## Required task
Edit the records from the line containing "Where should I" through the end of the records, substituting "lookup button" for "search button" and keeping everything else the same. Leave the pictures out of your answer.
>> Start Records shown
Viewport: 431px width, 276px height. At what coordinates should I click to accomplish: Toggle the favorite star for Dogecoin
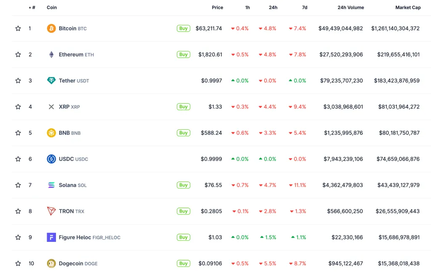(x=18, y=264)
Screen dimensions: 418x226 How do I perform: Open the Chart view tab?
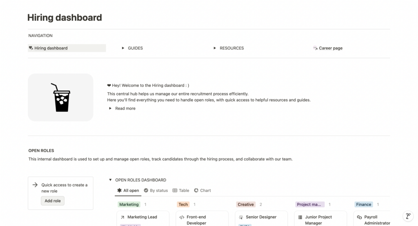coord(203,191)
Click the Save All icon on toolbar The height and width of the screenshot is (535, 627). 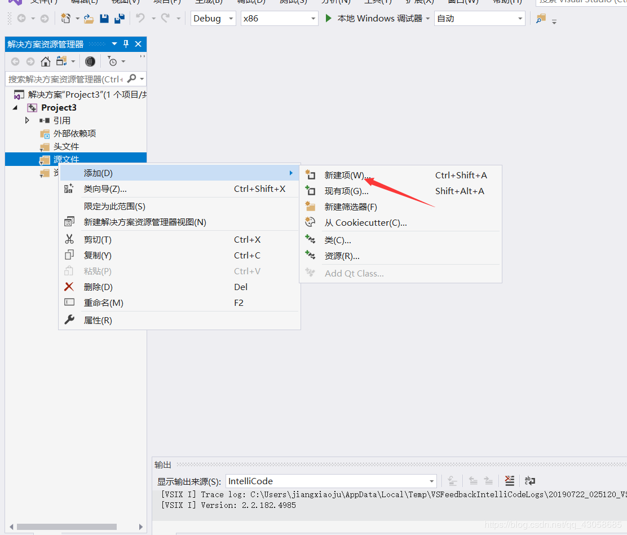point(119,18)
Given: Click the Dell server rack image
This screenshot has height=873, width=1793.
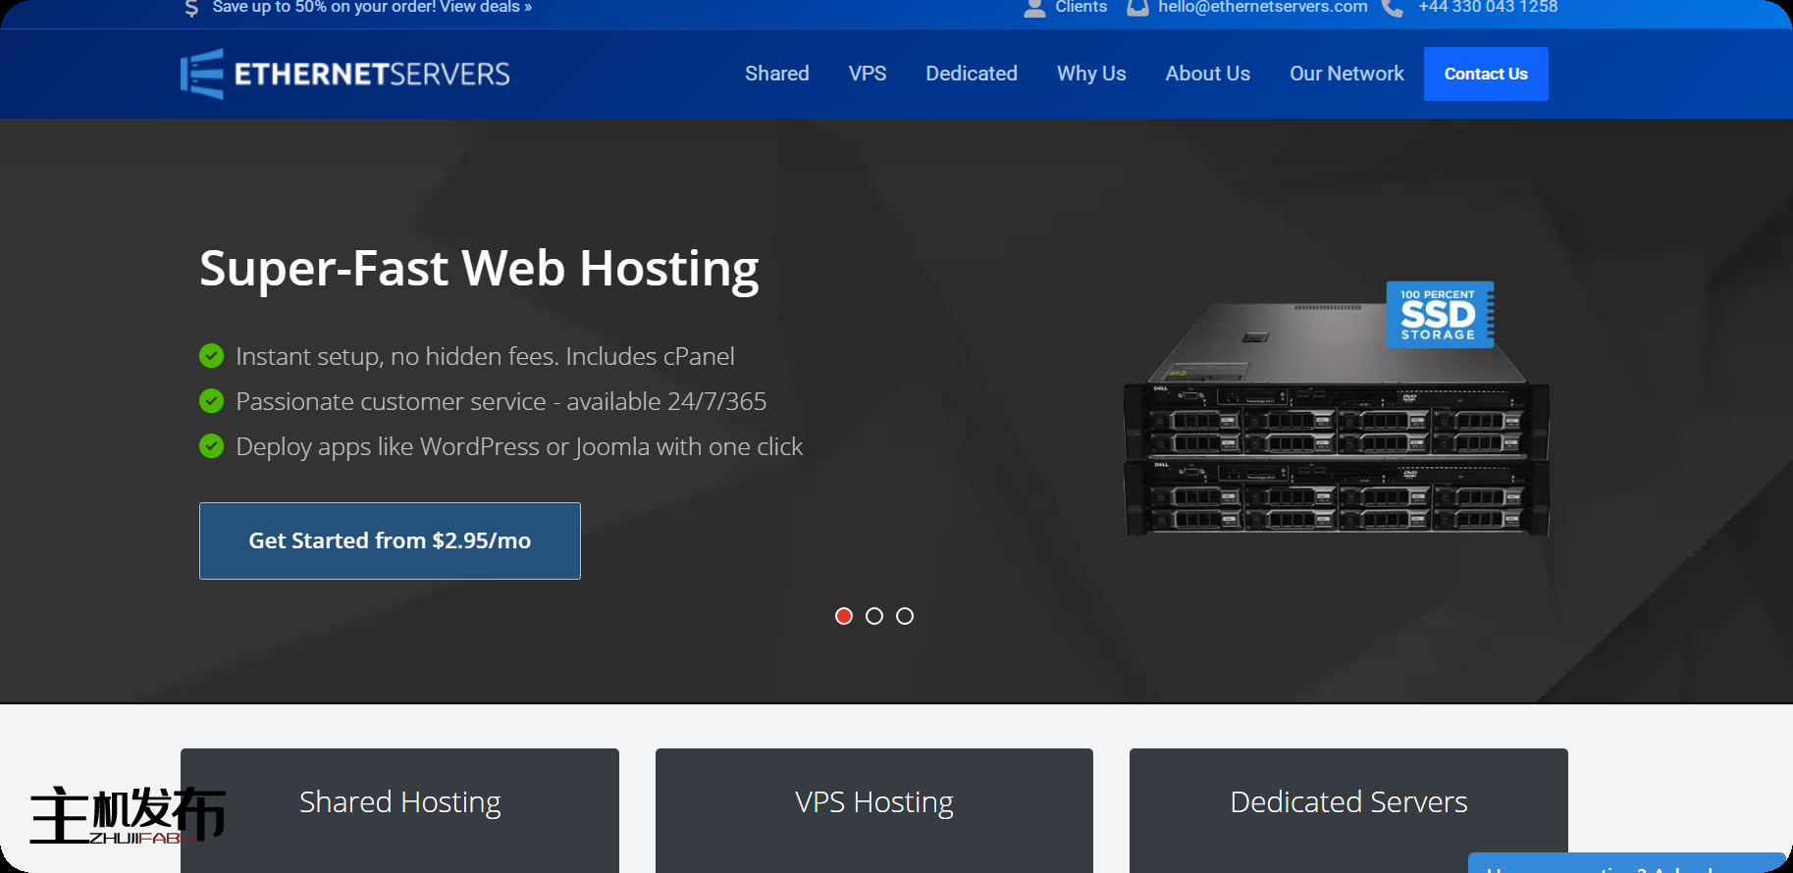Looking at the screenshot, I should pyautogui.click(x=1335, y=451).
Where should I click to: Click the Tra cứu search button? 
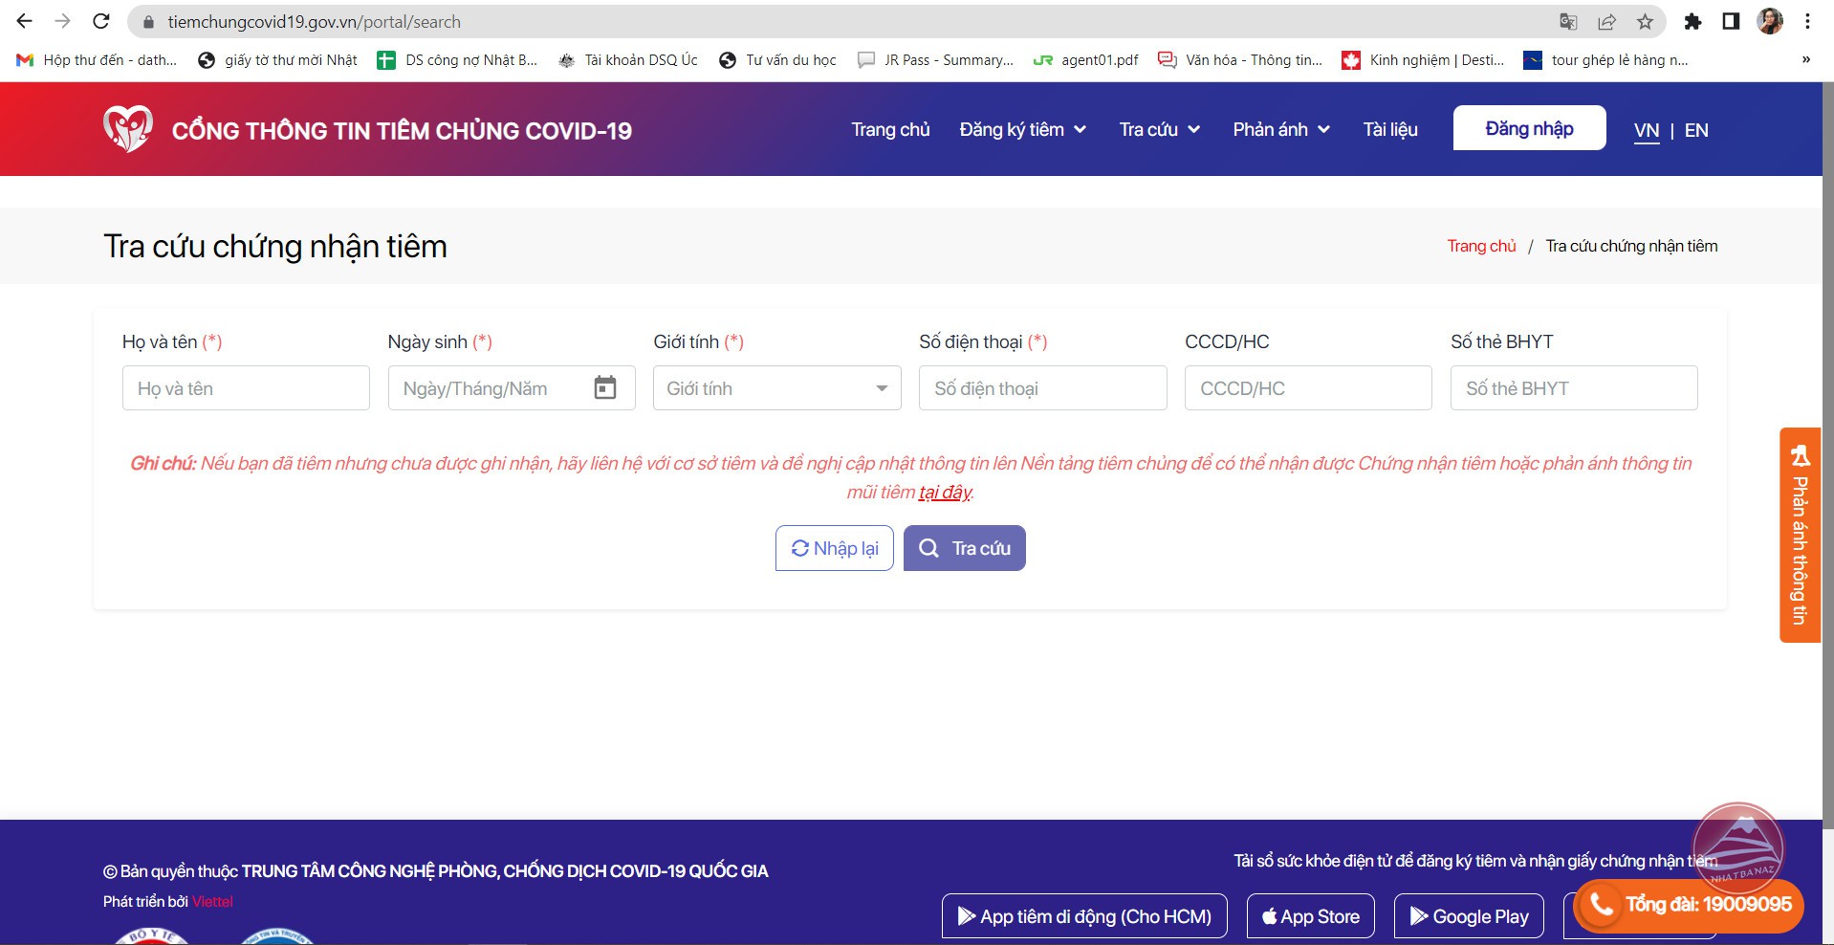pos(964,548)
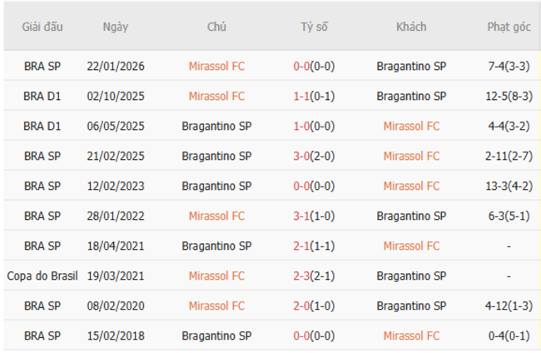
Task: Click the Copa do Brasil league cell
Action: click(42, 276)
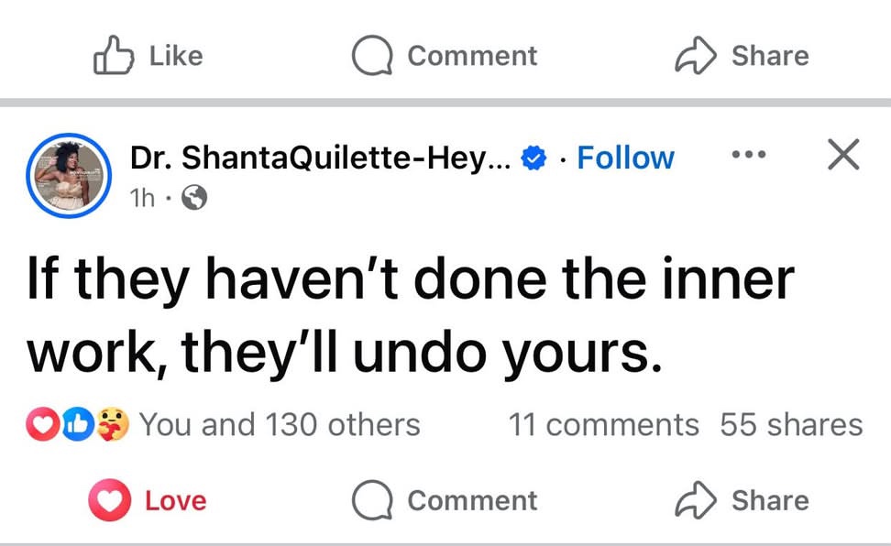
>> End Records shown
## Expected output
Where should I click to: Click the Tra cứu lookup button? 
pos(964,548)
Task: Click the Copa do Brasil league cell
Action: click(42, 276)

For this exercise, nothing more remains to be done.